[Records drawn from a dataset]
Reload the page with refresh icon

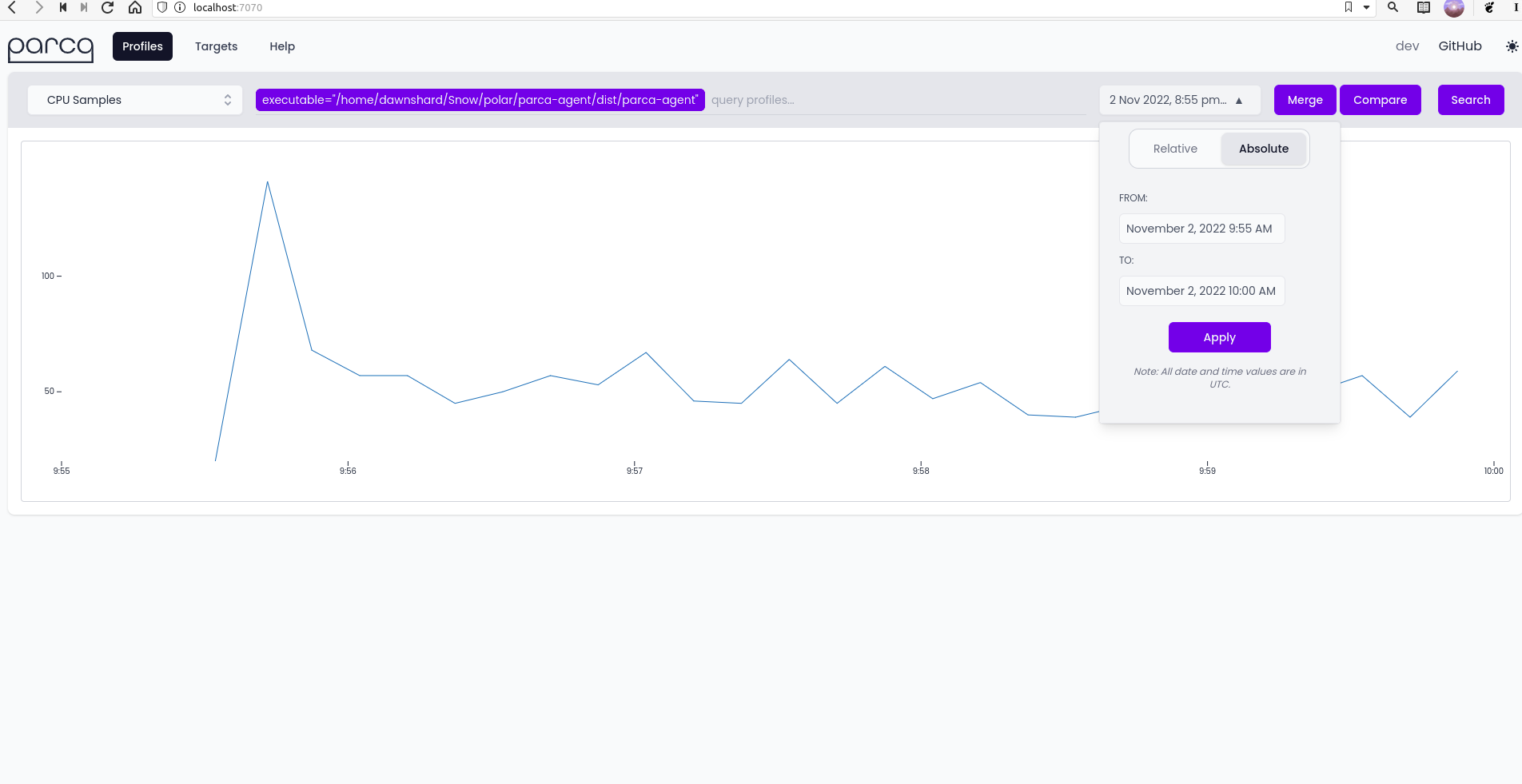pyautogui.click(x=108, y=7)
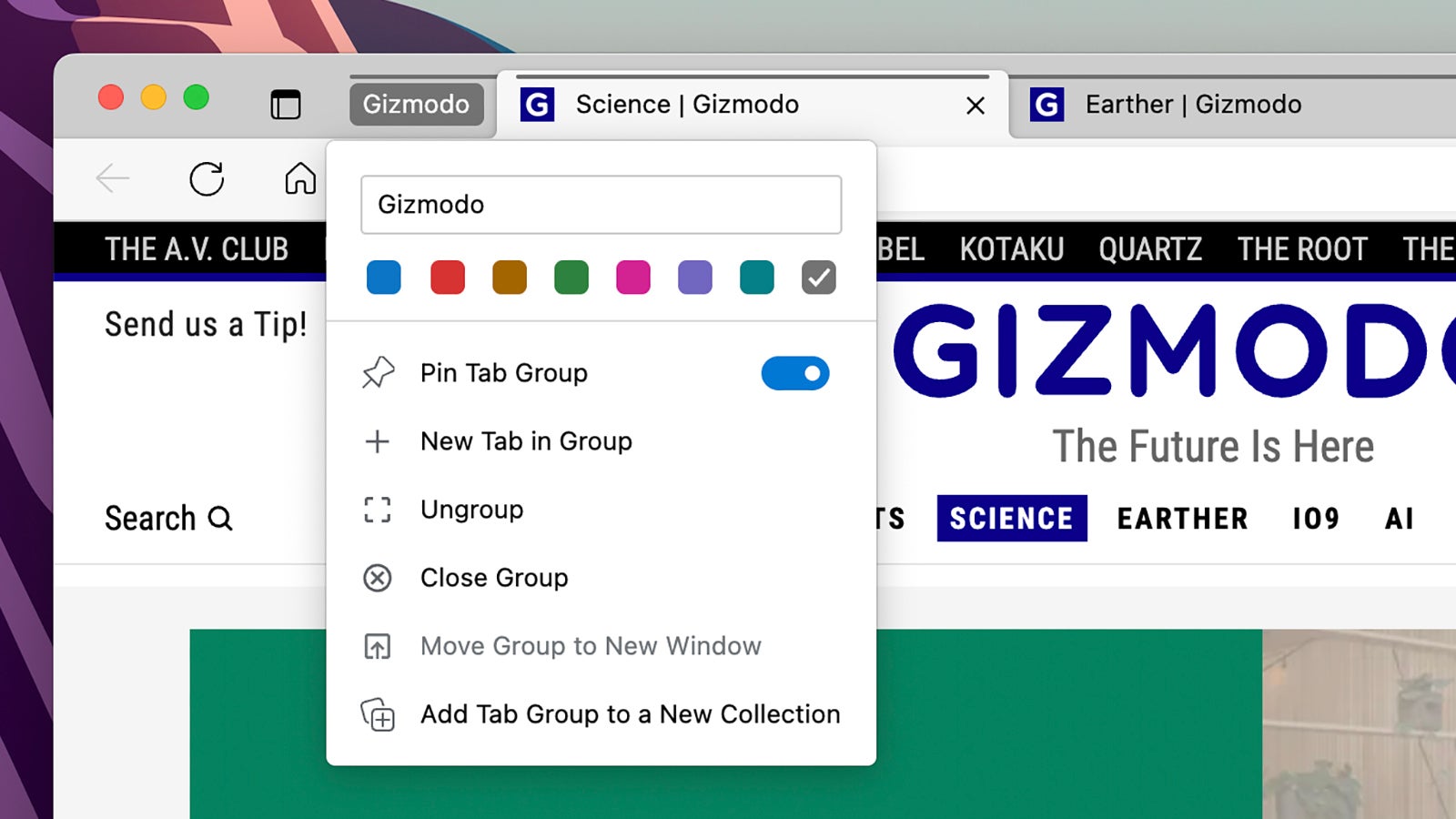This screenshot has height=819, width=1456.
Task: Click the Send us a Tip! link
Action: (205, 325)
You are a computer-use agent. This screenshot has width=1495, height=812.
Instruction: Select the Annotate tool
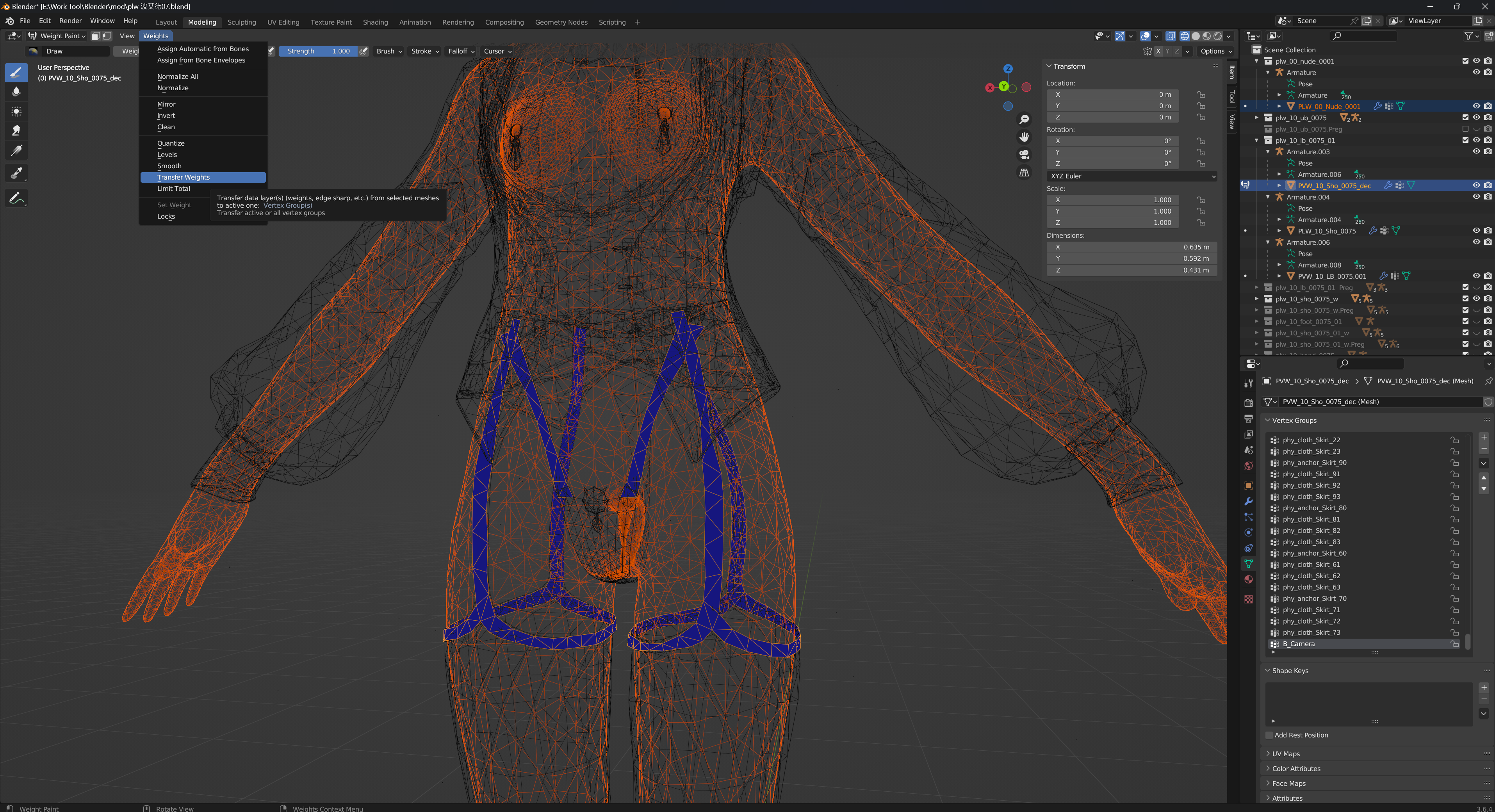pyautogui.click(x=16, y=198)
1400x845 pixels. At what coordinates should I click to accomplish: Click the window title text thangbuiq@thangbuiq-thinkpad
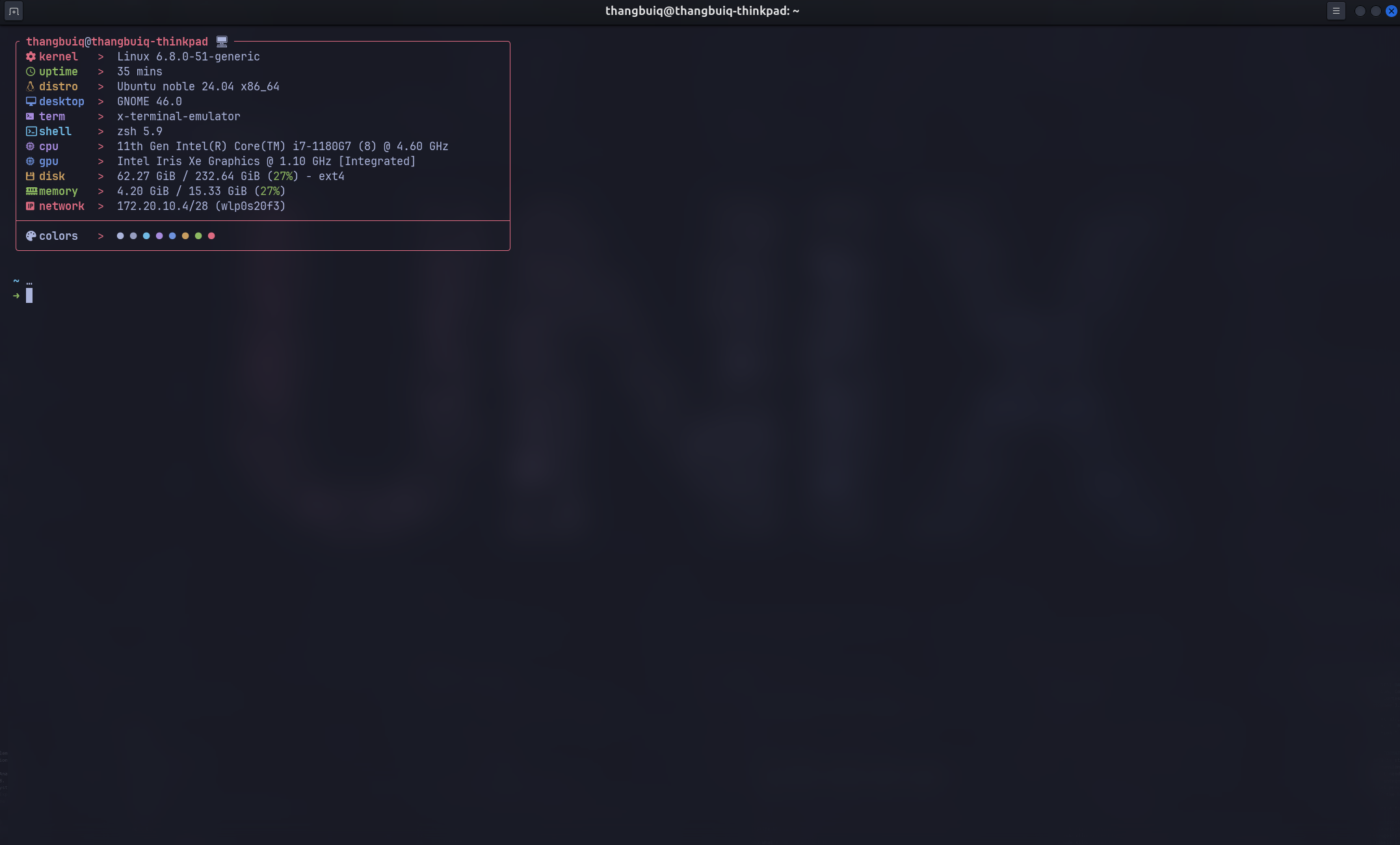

### Work instruction:
Exact copy, no pictures: write out all the records above.

### Response:
Reload the page with refresh icon

pyautogui.click(x=108, y=7)
This screenshot has height=819, width=1456.
Task: Click the Send us a Tip! link
Action: (205, 325)
You are a computer-use agent. This screenshot has width=1495, height=812.
Instruction: Select the Annotate tool
pyautogui.click(x=16, y=198)
1400x845 pixels. At what coordinates should I click to accomplish: Click the window title text thangbuiq@thangbuiq-thinkpad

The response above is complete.